## The problem
Continue the passage about AHCCCS health plans hiring former state personnel, beginning right after its last sentence.

Pat Levin, president of Health Choice, would not say why the company dropped its suit. She would only say that the firm has addressed its problems with AHCCCS and is confident that a solution can be found without any further court action.
Blue Cross is hardly the only health plan that has put an ex-AHCCCS executive on staff. Sources inside AHCCCS and several health plans say that several contractors' companies are thick with ex-state personnel. Many, if not most, of the health plans which contract with AHCCCS have hired lower-level administrators, rank-and-file state employees and outside AHCCCS contractors to help oversee and administer their programs. These employees perform tasks ranging from data processing to personnel management to actual delivery of care, and possess knowledge specific to AHCCCS and its procedures.

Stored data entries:
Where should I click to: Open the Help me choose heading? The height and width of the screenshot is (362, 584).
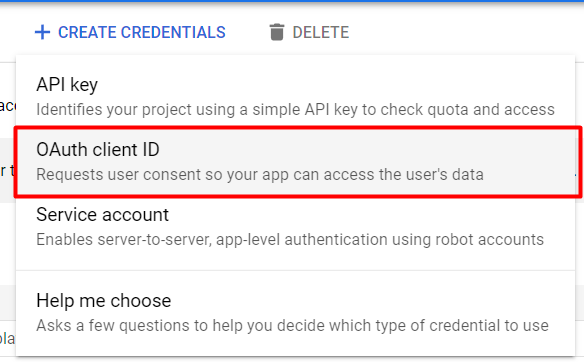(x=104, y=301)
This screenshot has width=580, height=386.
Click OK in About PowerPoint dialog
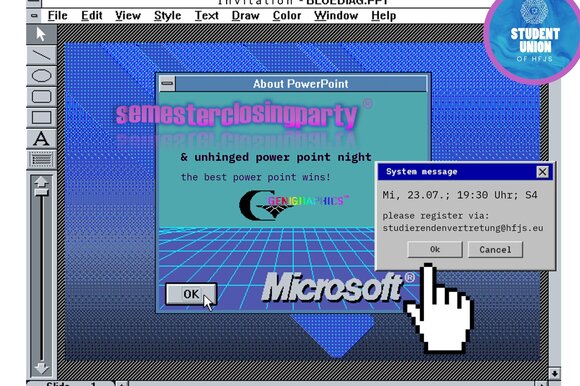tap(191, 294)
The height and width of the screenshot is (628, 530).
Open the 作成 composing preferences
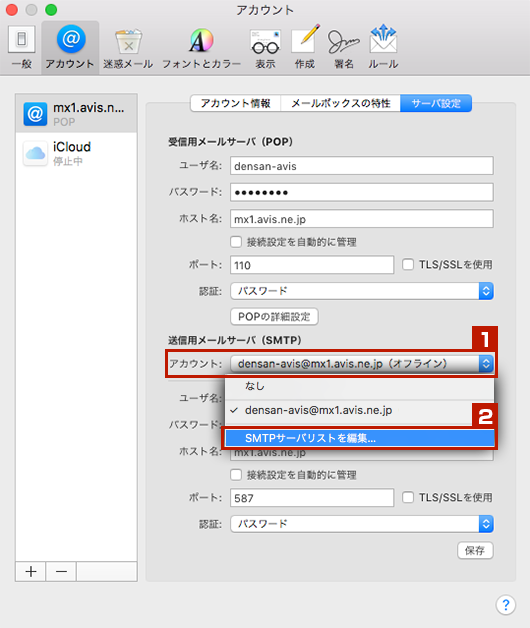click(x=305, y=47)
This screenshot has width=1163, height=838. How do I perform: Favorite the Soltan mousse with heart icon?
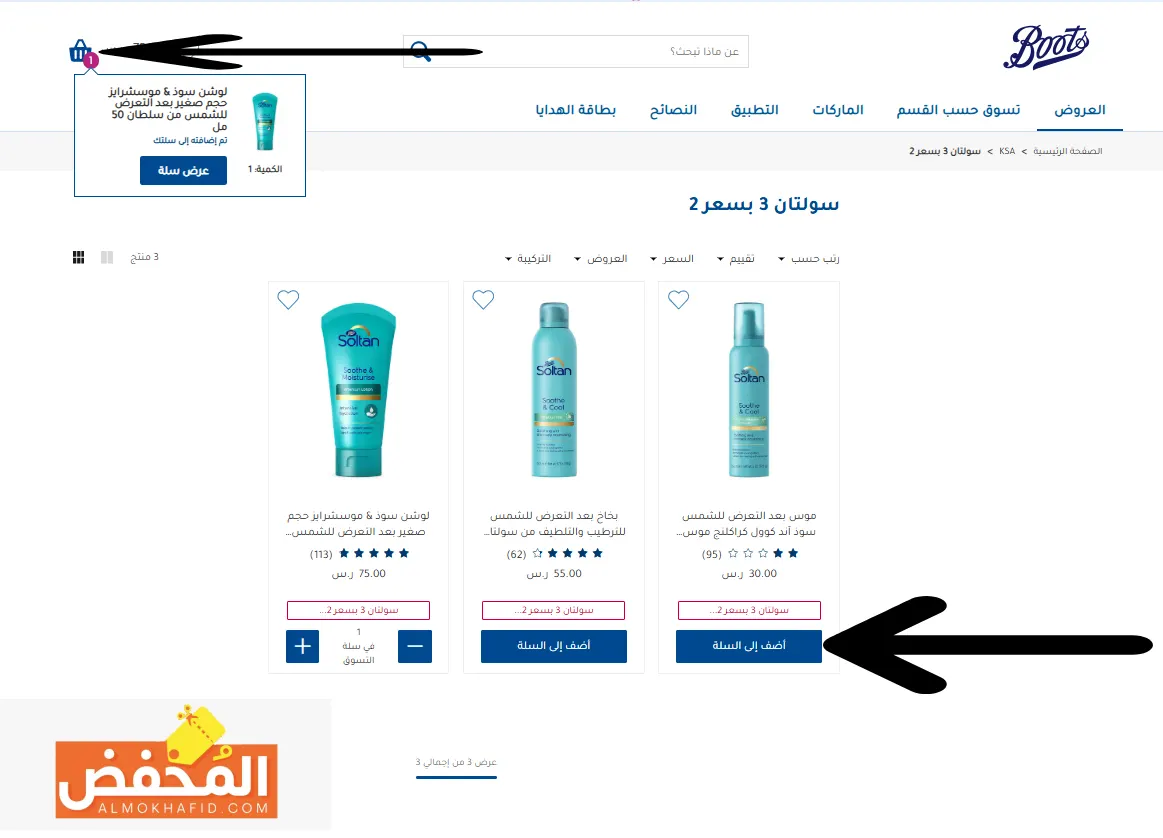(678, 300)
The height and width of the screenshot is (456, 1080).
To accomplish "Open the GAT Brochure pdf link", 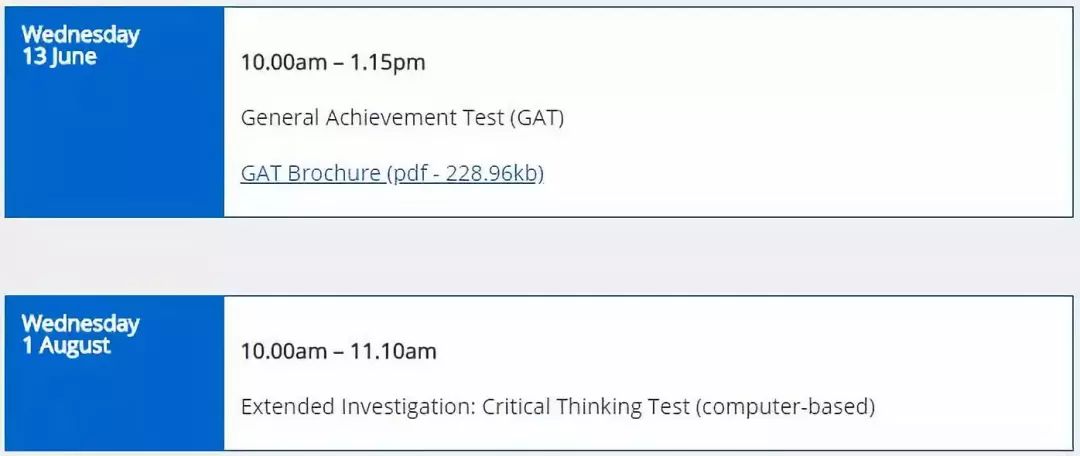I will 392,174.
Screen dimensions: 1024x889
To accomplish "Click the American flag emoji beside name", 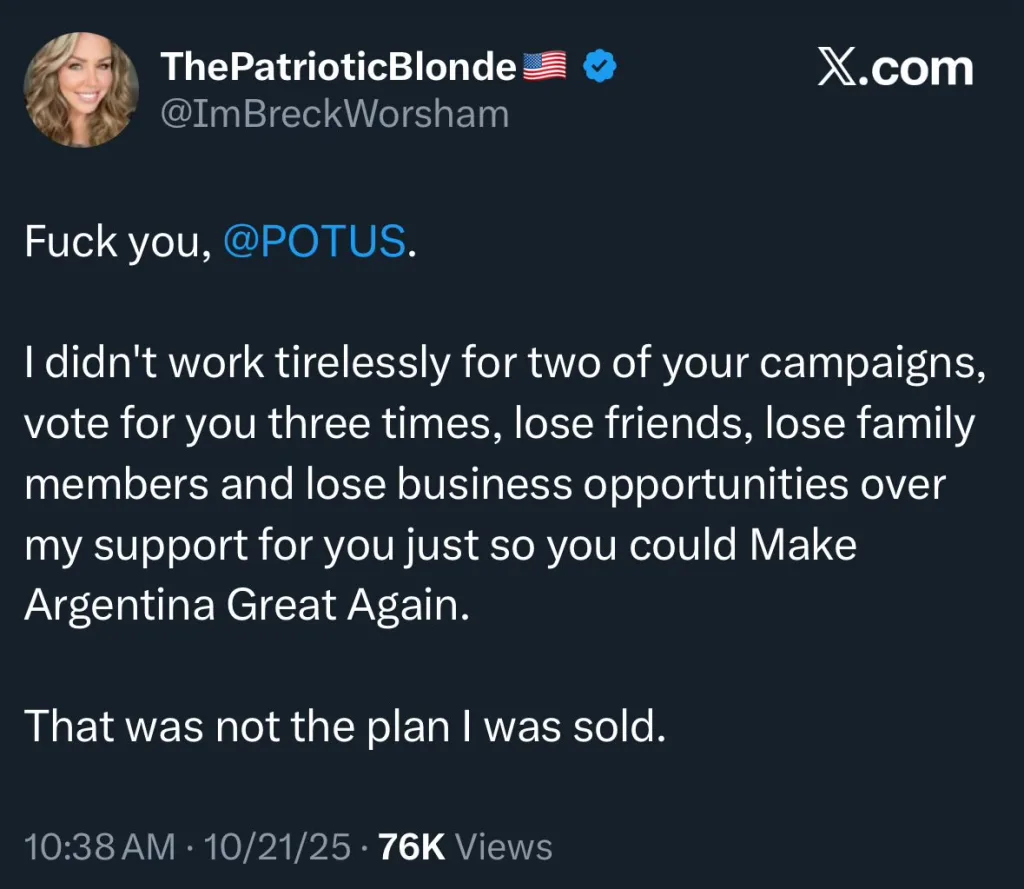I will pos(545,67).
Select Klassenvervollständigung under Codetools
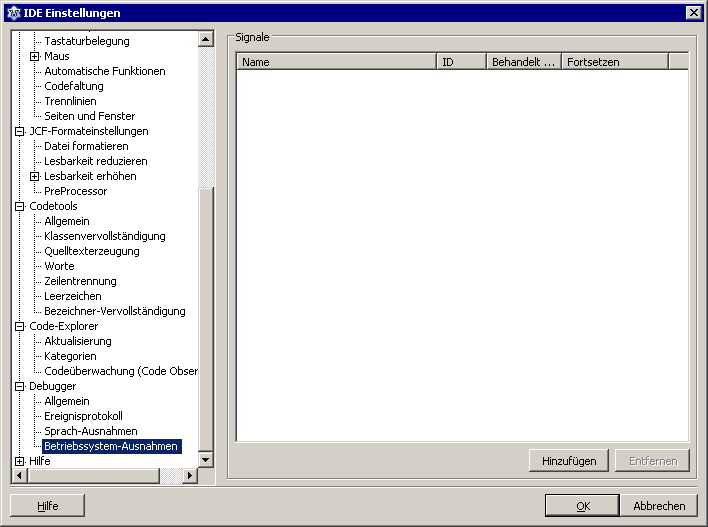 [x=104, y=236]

## Answer
AHCCCS defectors fill top slots at several of the program's largest contracted health plans, including Advantage Health Plan, which operates in Maricopa and Pima counties, and Regional AHCCCS Plan in Pinal County.
Also doing well in last year's bid process was the Arizona Physicians' Independent Physicians' Association. APIPA has provided services for hundreds of thousands of AHCCCS members across the state for years. Before contracts were reevaluated last year, APIPA had contracts in 12 counties. After the bidding process was over, it retained contracts in eight. It is still, however, the largest AHCCCS-contracted health plan, providing medical services to more than 112,000 recipients, nearly a fourth of all AHCCCS members.
APIPA is a not-for-profit corporation owned by Samaritan Health Services of Phoenix and the Tucson Medical Center. APIPA is managed, however, by Schaller-Anderson, a Phoenix-based consulting company.
Don Schaller, M.D., is the president of Schaller-Anderson. He served as AHCCCS director from 1984 to 1986. Joseph Anderson, vice president of Schaller-Anderson, was Schaller's deputy at AHCCCS during the same time span.
From 1991 until 1994, Schaller was the senior vice president of managed care programs for Samaritan Health Services, a local health-care empire that counts among its branches five Valley hospitals, five behavioral-health centers, an air evacuation unit, a poison center and a credit union.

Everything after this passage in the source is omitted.